As a sophomore, she led Auburn and was ninth in the SEC with 20 points. She led the team in assists (10), which was third in the SEC and tied for second on the team with five goals. She was a First Team All-SEC selection for the second straight year.

In 2010, Freels played in and started all 21 matches and led the team and was fourth in the SEC with 28 points (8 goals, 12 assists). Her 12 assists tied for third all-time at Auburn for a single season, one off the school record. She was a Hermann Trophy semi-finalist and earned NSCAA All-America, NSCAA All-South Region First Team, and TopDrawerSoccer.com Team of the Season honors. She was also named First Team All-SEC for the third straight season, making her the third Auburn player to be named First Team three times in a career but the first to be named it in her first three seasons. Freels was named NSCAA Scholar-Athlete of the Year and finished second in the SEC with 12 assists. She was named to the First Team ESPN Academic All-District team and recorded at least one point in all 11 of Auburn's wins. Her 0.57 assists per game led the SEC conference. Freels' first three goals of the season were game winners and she finished the year with four, tying her with the school record with 11 for her career. Her 73 career points ranked fifth at Auburn and she was only the 10th player in school history to crack the 50-point barrier. Her 22 career goals ranked fifth all-time (a four-way tie) while her 29 career assists ranked third all-time at Auburn.

==Playing career==

===Club===

====Western New York Flash ====
In 2012, Freels was selected tenth overall by the Atlanta Beatin the 2012 WPS Draft; however, the league suspended operations before the 2012 season began. Instead, she played for the Western New York Flash in the Women's Premier Soccer League Elite (WPSL Elite), the top division of women's soccer in the United States at the time, and helped lead the team to the league championship title.

====Sky Blue FC====
In 2013, Freels was selected in the first round (fifth overall) of the 2013 NWSL Supplemental Draft by Sky Blue FC in the National Women's Soccer League.
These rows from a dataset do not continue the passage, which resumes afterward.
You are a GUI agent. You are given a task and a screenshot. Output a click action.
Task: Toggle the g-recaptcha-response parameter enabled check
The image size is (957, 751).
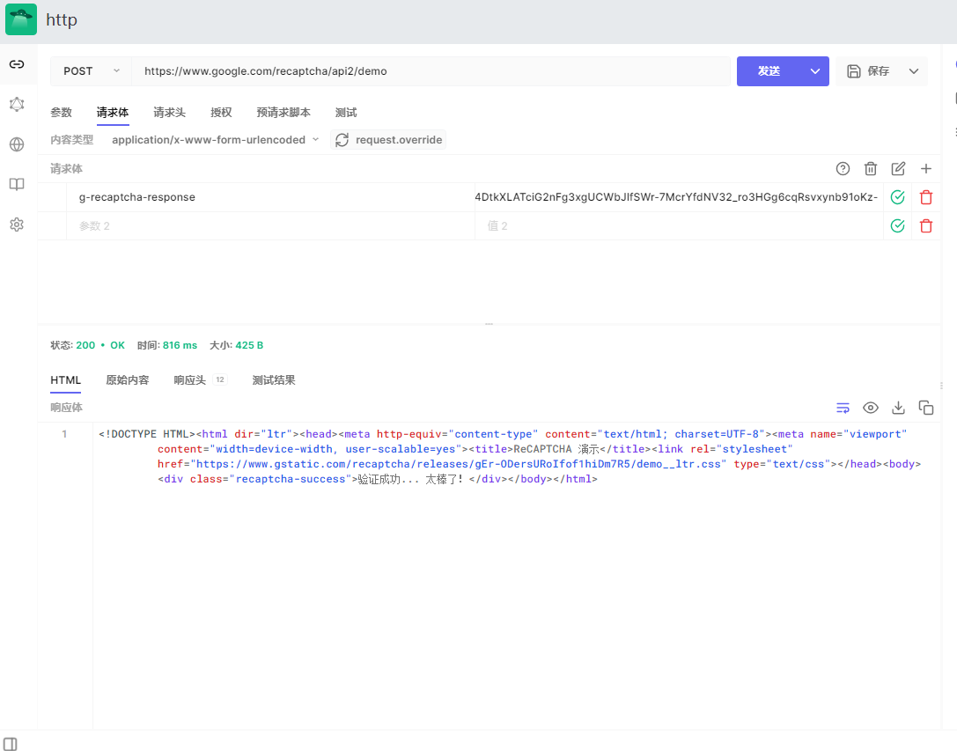point(897,197)
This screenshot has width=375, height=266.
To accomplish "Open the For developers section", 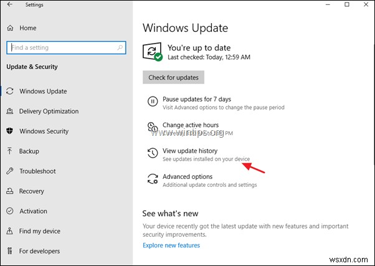I will (x=39, y=251).
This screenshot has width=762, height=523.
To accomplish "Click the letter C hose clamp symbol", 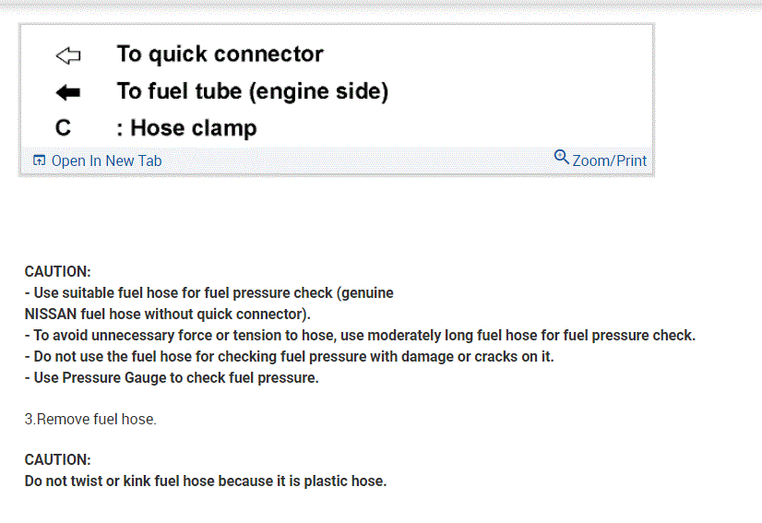I will 63,128.
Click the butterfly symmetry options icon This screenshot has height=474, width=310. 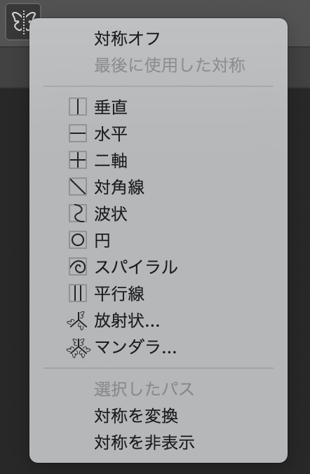[23, 22]
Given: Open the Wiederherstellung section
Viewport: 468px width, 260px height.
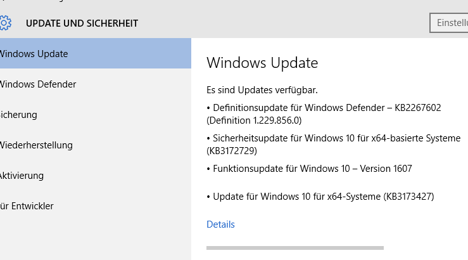Looking at the screenshot, I should [37, 145].
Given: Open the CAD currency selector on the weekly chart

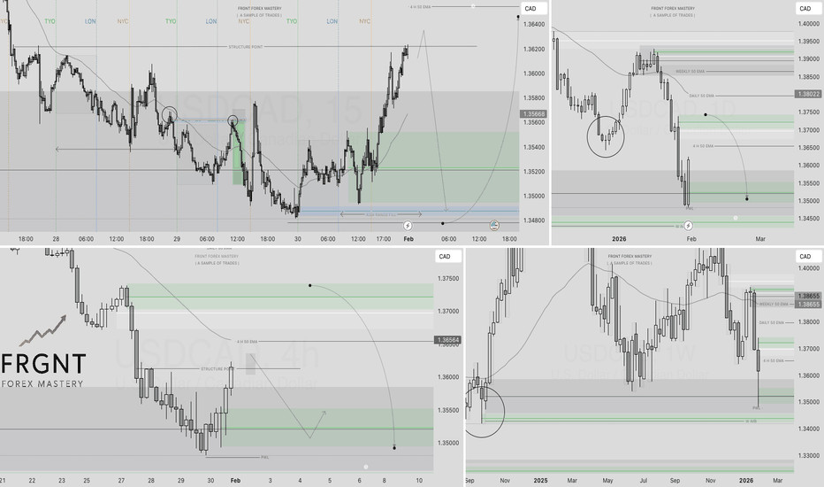Looking at the screenshot, I should click(x=805, y=257).
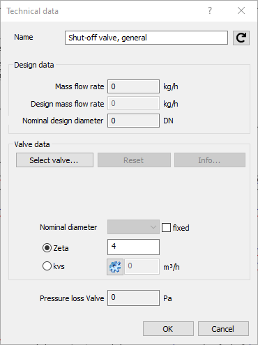Select the Zeta radio button
Viewport: 258px width, 345px height.
pyautogui.click(x=47, y=248)
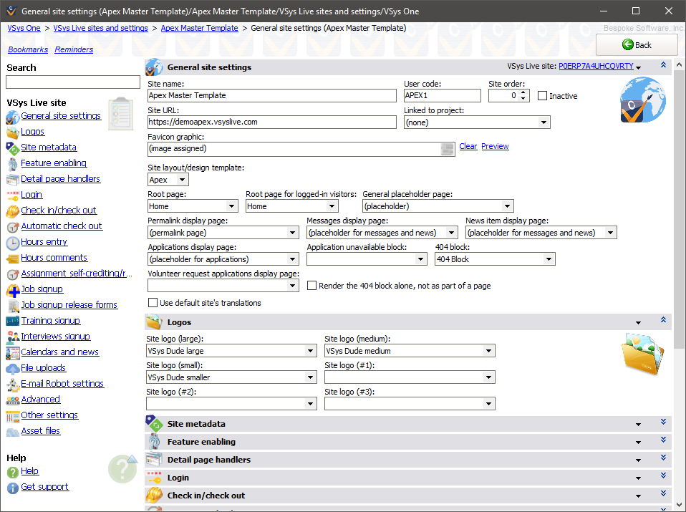
Task: Click the Hours entry clock icon
Action: pos(12,243)
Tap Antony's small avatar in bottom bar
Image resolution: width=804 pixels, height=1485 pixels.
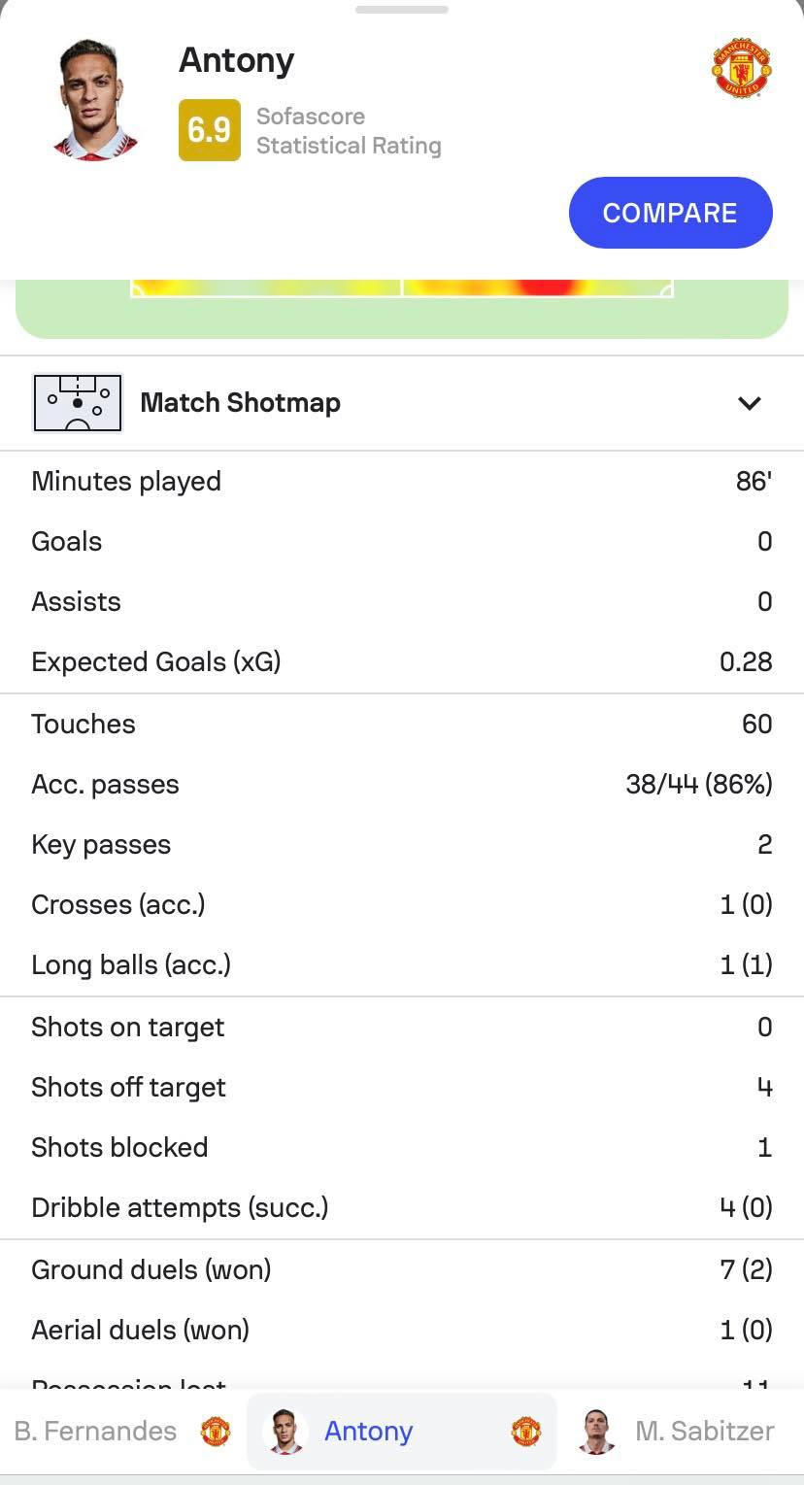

She decided to sit out the 2016 NWSL season.

===International===
Freels has played for United States at the U-20 and U-23 levels. She was a member of the U-23 team that won the 2008 Nordic Cup in Falun, Sweden, where she played in three of the four matches and contributed to the squad not surrendering a goal in four matches.

==Coaching career==
Freels took over as head coach for the Florida Tech Panthers women's soccer team in the Fall 2024 season and led the Panthers to winning the Sunshine State Conference Championship. Freels was named the 2024 SSC Coach of the Year. The Florida Tech women's soccer team would be ranked as high as No. 12. In 2025, Freels led the Panthers to win the NCAA Division II Championships.